Black Diamond announces initial Phase 2 data of BDTX-1535

Black Diamond Therapeutics reported initial Phase 2 data demonstrating encouraging clinical responses and durability of BDTX-1535 in patients with relapsed/refractory epidermal growth factor receptor-mutant non-small cell lung cancer. Phase 2 preliminary data overview: The phase 2 trial began in August of 2023, and enrolled relapsed/refractory patients with non-classical EGFR mutations and those with C797S resistance mutations. Safety assessment and dose selection were based upon the first 40 patients randomized to receive BDTX-1535 once daily at either 100 mg or 200 mg across both Cohorts.

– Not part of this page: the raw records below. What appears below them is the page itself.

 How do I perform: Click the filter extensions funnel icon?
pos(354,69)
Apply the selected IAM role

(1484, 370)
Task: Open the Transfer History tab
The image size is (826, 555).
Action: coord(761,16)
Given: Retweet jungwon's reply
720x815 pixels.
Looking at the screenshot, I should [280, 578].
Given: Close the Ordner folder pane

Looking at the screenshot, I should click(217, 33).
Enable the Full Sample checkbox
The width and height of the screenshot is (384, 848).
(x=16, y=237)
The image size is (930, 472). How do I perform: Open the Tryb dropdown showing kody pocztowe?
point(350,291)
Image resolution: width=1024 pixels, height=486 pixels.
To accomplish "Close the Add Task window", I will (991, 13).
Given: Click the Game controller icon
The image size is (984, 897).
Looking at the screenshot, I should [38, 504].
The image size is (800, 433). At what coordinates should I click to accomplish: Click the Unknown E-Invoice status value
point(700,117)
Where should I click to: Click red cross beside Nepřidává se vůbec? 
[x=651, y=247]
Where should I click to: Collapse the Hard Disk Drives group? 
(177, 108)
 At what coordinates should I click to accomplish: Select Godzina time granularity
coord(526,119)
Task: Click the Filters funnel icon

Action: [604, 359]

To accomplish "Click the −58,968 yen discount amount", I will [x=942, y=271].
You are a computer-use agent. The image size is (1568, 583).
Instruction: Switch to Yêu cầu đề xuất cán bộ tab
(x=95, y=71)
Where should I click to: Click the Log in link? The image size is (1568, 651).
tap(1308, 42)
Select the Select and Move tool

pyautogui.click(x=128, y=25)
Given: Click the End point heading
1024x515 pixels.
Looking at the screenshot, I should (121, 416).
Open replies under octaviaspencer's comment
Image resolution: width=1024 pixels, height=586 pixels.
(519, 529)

Preliminary response rate and durability were assessed in 27 patients at 200 mg with an August 17, 2024, data cutoff, including 22 response-evaluable patients who met protocol eligibility criteria. Key takeaways: 200 mg daily selected for pivotal clinical development. Dose selection was based primarily on pharmacokinetics, safety and tolerability data from 20 patients at 100 mg, and 20 patients at 200 mg. Favorable tolerability profile at 200 mg, consistent with prior BDTX-1535 clinical data. The majority of adverse events were mild or moderate, and no new safety signals were observed. The most common on-target treatment-related adverse events were rash and diarrhea. There were 2 cases of grade 3 rash, and no reported cases of grade 4 rash or grade 3/4 diarrhea. Preliminary objective response rate of 42% achieved in 19 patients. For the 22 response-evaluable patients, the preliminary ORR was 36%. Nineteen of these 22 patients expressed known osimertinib resistance mutations: either C797S or P-loop alpha-C helix compressing. Of these 19 patients, 8 achieved a response: 5 with a confirmed partial response, including 1 patient who converted from a PR to an unconfirmed complete response at 8 months; and 3 with an unconfirmed PR at first scan and awaiting a confirmatory scan. An additional 9 patients experienced stable disease. Encouraging durability observed, with duration of response of approximately 8 months or more for first 3 patients with PR; 14 of 19 patients remain on therapy. Mean follow-up time is 4.7 months. Black Diamond continues to enroll patients in the second- and third-line cohorts, as well as in the first-line setting for patients with non-classical EGFR mutations. In Q1 2025, the Company expects to disclose initial results from the first-line cohort and to outline potential registrational paths in the recurrent setting based on FDA feedback.